In 60 gridiron minutes, Daniel Jones has mushroomed into the most important athlete in the most important city in the world. He has risen from punchline and punching bag to the darling of talk shows, Big Blue fans, and football fans who marveled at his storybook performance last Sunday.

And this is why we groaned when the G-Men bagged a halfback so high in last year's draft. Saquon Barkley turned out to have every bit - if not more - of all the sterling qualities projected upon him. From his modesty to his marble-hard physique to his dancer's feet, Barkley is everything you want in a player and a person. 


But even as fun and fine-tuned as Barkley is, he was an afterthought after the high-wire win against Tampa last week. In the first half, the world moaned over his twisted ankle. In the second half, we forgot he was missing. 

That's the power of the quarterback. Jones turned a gloomy first half into a glorious victory, by the sheer force his F-Bombing will and surprising skill. Jones strutted into a splintered huddle and barked his way into becoming the alpha male. 

At the end of the 32-31 shootout with Tampa Bay, a gleeful Barkley, crutches glued under each arm, was hopping around the field to find someone to hug in the aftermath of a game that saved the Giants season and kickstarted a most unlikely career. 

Even those of us who chided the Giants for taking Jones - a little-known QB from a basketball school who hardly set the ACC on fire - in this year's draft, were actually proved right in regretting the selection of Barkley in last year's draft. 

There's no way, in today's game, a halfback can summon the kind of team-wide excitement and esprit de corps that we saw from those 30 magical moments from Jones. When you need a quarterback, you take him. Unless, of course, you can somehow buy the RB now and put the QB on layaway, as the G-Men may have done. 

Just six days ago, Jones was the perfunctory play. He replaced a listless Eli to lead a lifeless team. The Giants had lost their first two games for the sixth time in seven years. And already we were crafting eulogies for a team with two recent Super Bowl wins that now felt centuries old. 

And just like that, a hard-charging, hard-throwing, and sleek-running QB can turn an NFL tanker around. And with one home win against the hapless, winless Washington Redskins, Big Blue would be 2-2. 

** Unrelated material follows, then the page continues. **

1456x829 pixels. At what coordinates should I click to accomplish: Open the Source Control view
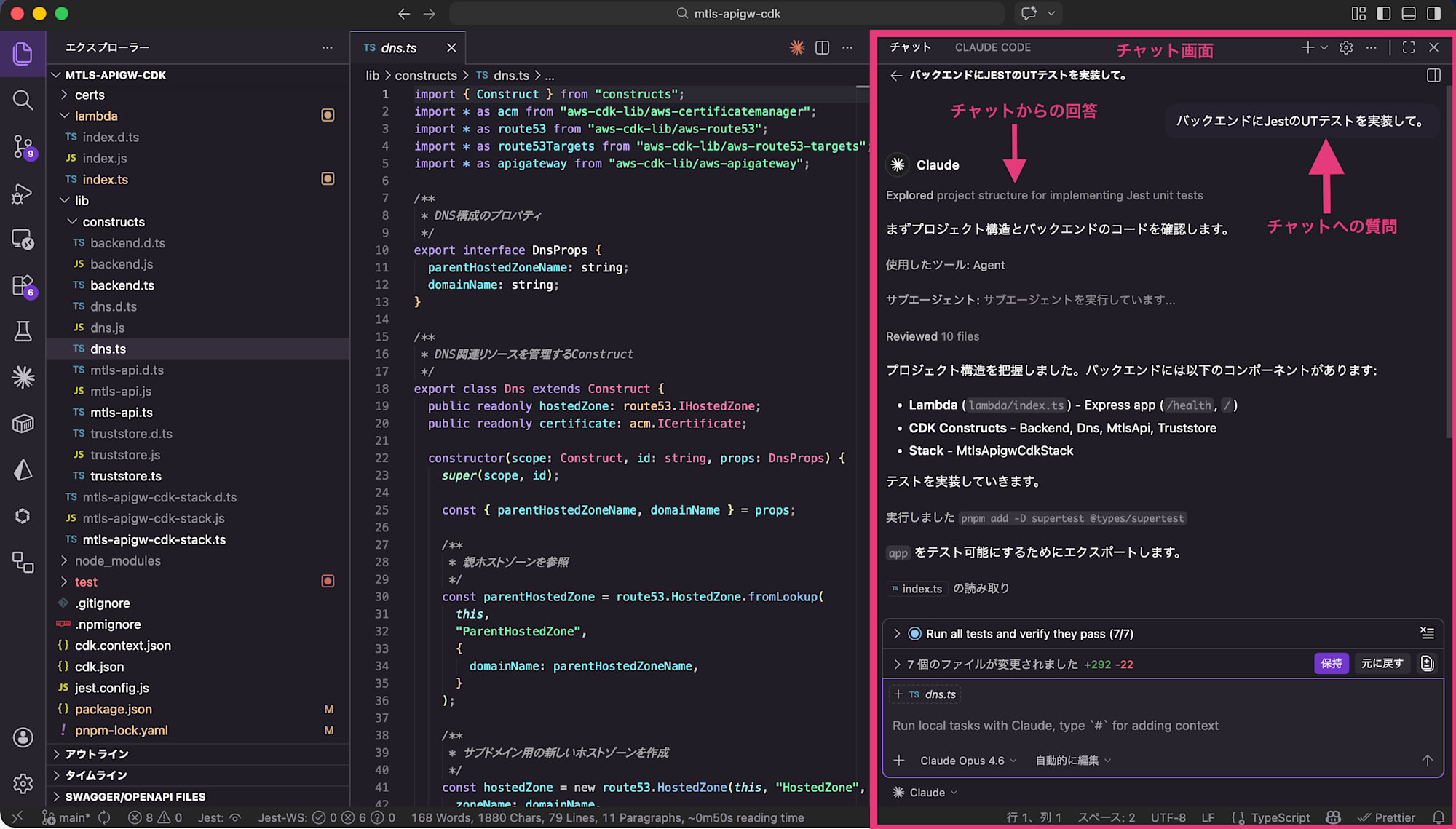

An even record after Week 4 is pretty realistic when you thumb through the numbers. The Redskins are 23rd in total offense and 30th in rushing, with a woeful 48 yards on the ground per game, and a Mesozoic Adrian Peterson in the backfield. On defense, they hemorrhage 402.7 yards per contest, including 142 yards rushing, fifth-worst in the league. 94 points they've allowed are tied with the Giants for the second most in the NFL through three games. 

After three weeks we thought the Giants and Redskins would both be 0-3, battling to post a crooked number in the win column. But with their shiny new toy under center, the Giants have the aura of a team reborn. 

Maybe the Giants, mired in years of 0-2 starts and visits from the grim reaper well before Halloween, got it right. Maybe they got their all-world runner and high-grade passer while passing on the players we thought they should pick. Maybe Dave Gettleman, with all his ham-handed pressers and generous self-appraisals, is better at this GM thing than we thought. 

Either way, Daniel Jones has owned the back page and bold ink in a way none of us imagined. One game is not a career make, but if Jones keeps this up, we cynics will see the wisdom of passing on a QB last year while gorging on some humble pie before the QB they grabbed this year.